> ASSIGNMENT:
Within the listing below, how many lines hold "agent"? Reply with that number and no other text.

> INPUT DATA:
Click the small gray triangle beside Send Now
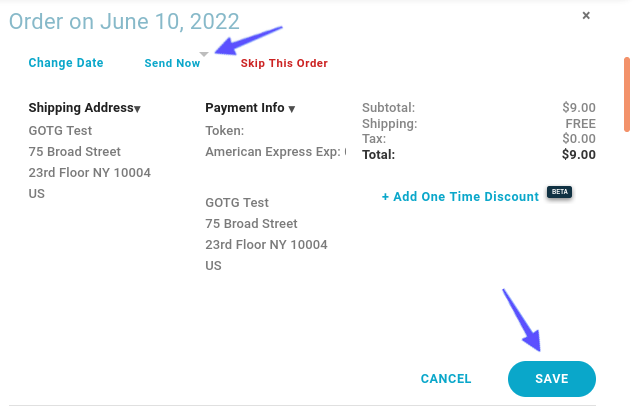Screen dimensions: 633x406 coord(204,54)
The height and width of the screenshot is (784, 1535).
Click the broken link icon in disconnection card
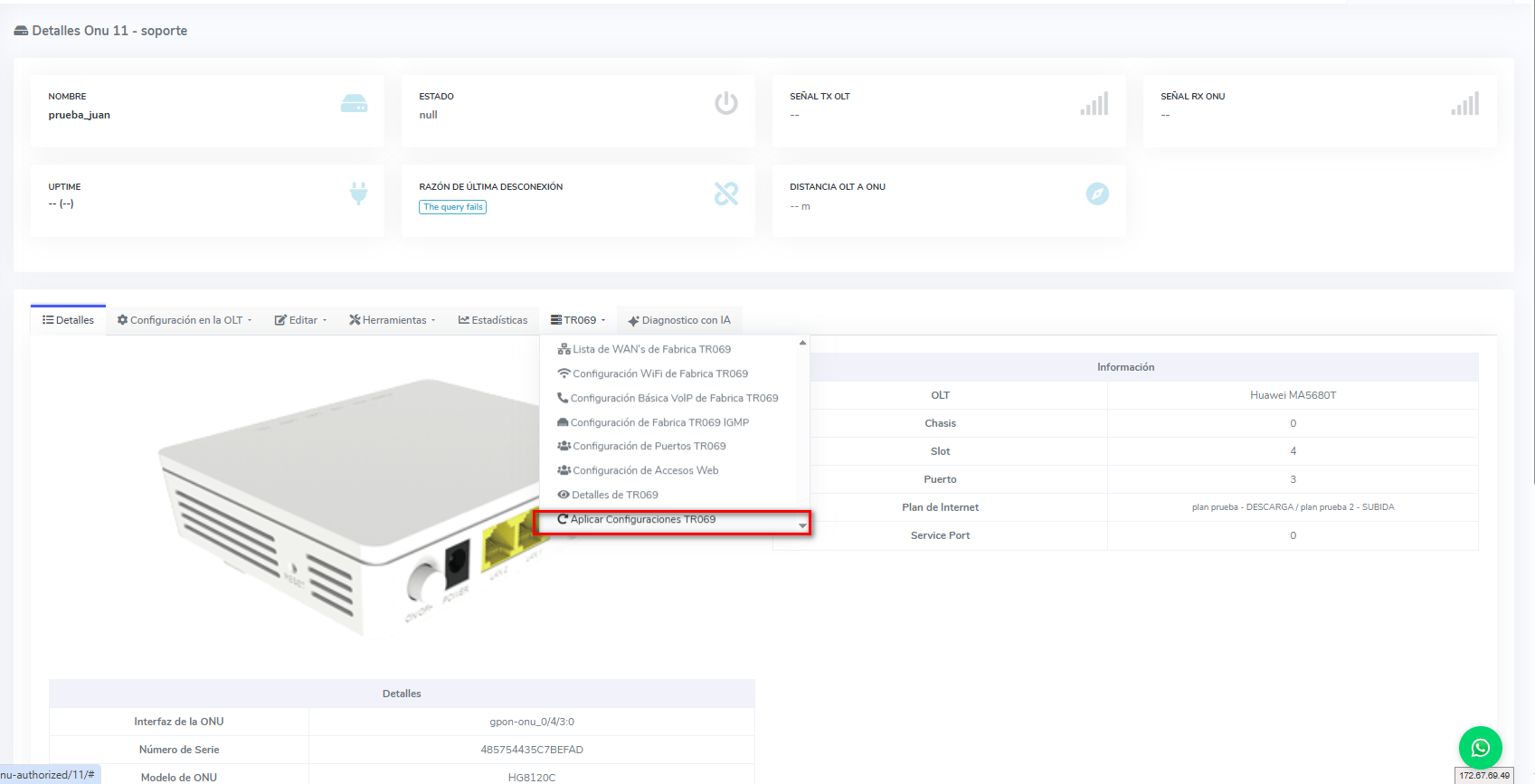[725, 194]
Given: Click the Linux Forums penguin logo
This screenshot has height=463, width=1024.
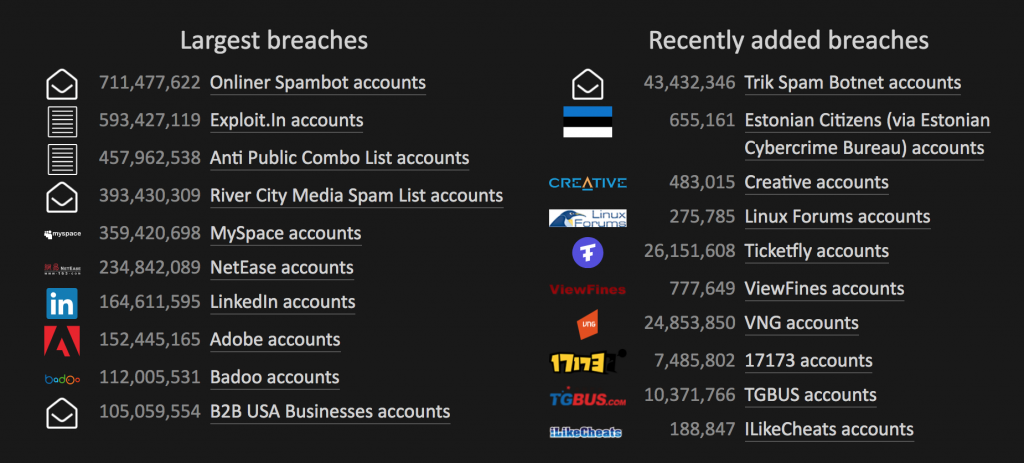Looking at the screenshot, I should point(588,218).
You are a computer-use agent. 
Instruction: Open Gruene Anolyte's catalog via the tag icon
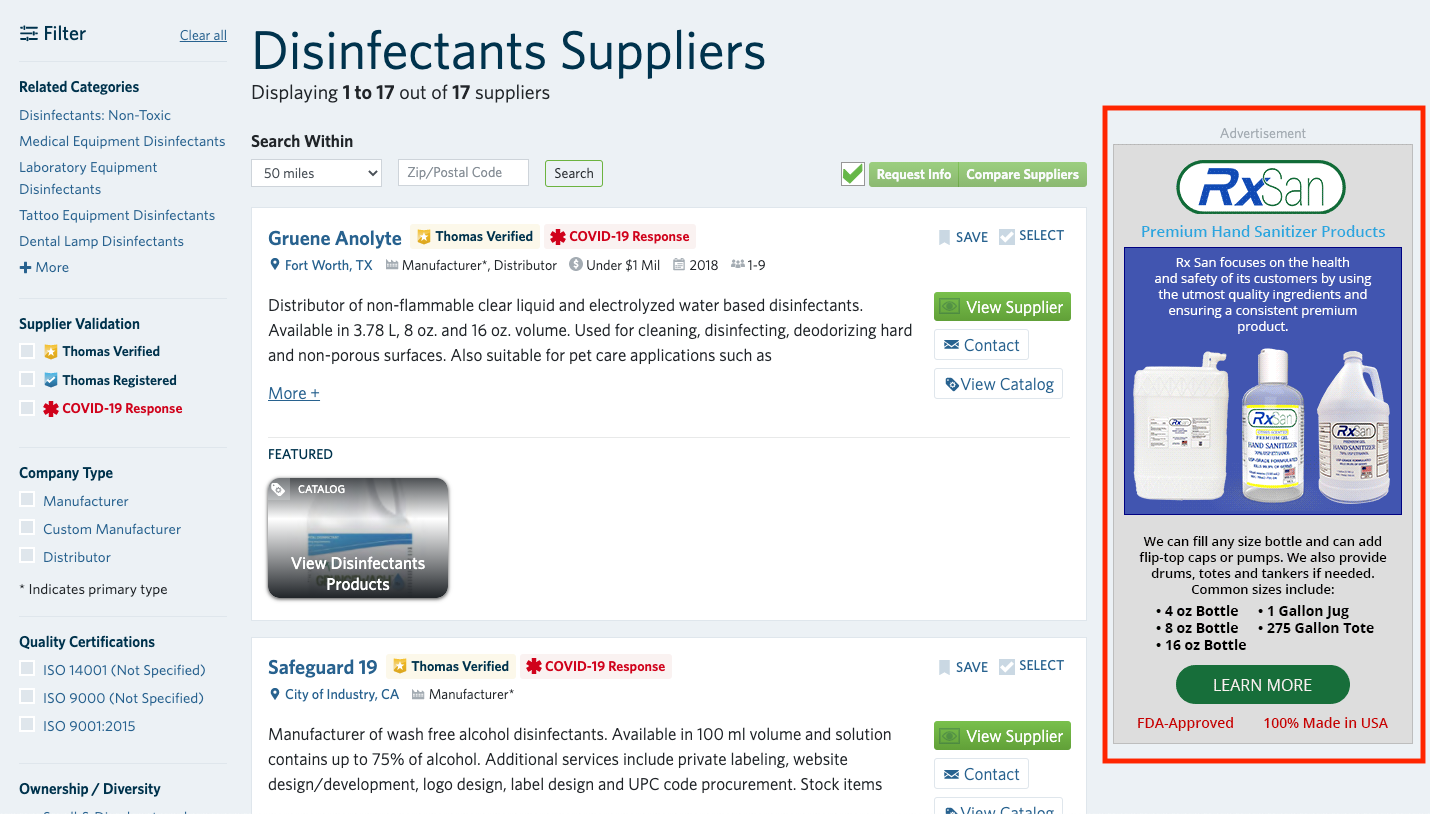pos(953,383)
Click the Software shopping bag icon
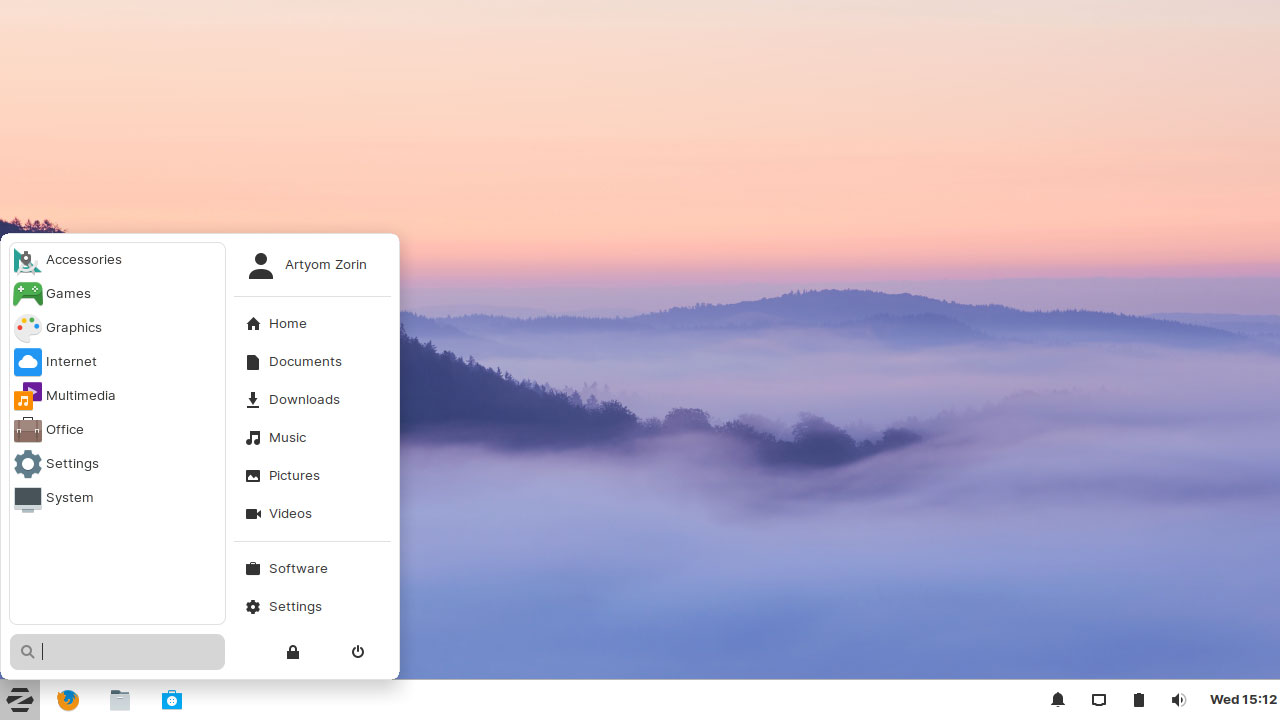Screen dimensions: 1280x720 [x=253, y=568]
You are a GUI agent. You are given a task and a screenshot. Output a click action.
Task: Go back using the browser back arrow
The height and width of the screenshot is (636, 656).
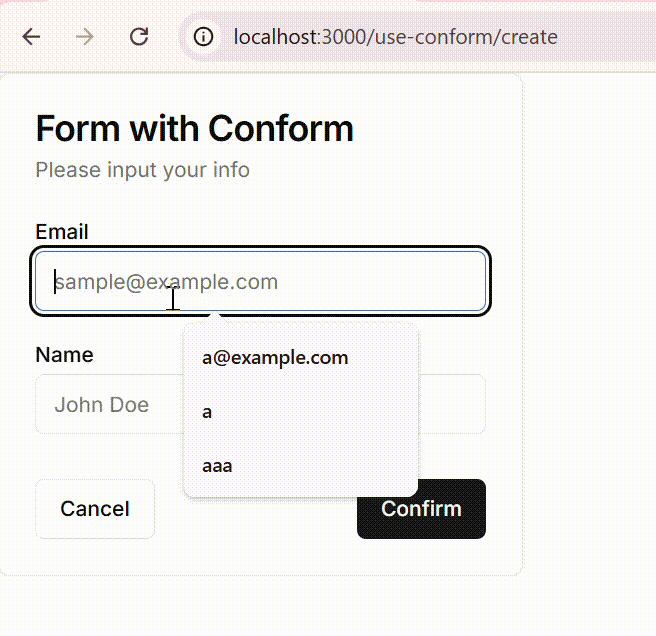[31, 37]
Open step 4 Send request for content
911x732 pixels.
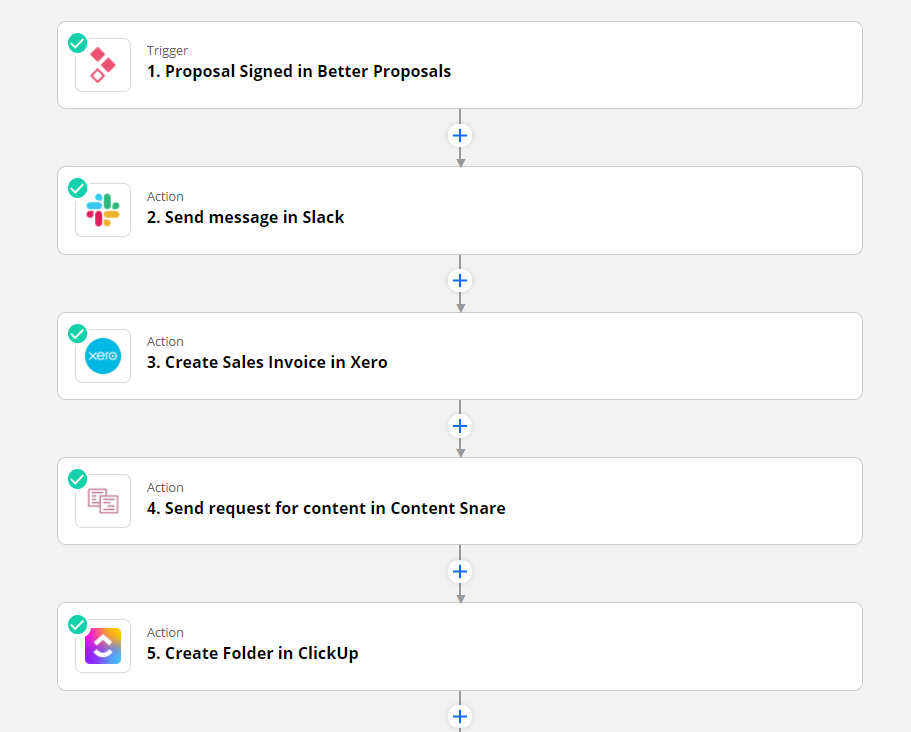pyautogui.click(x=460, y=501)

> ANSWER TO THIS EXERCISE:
2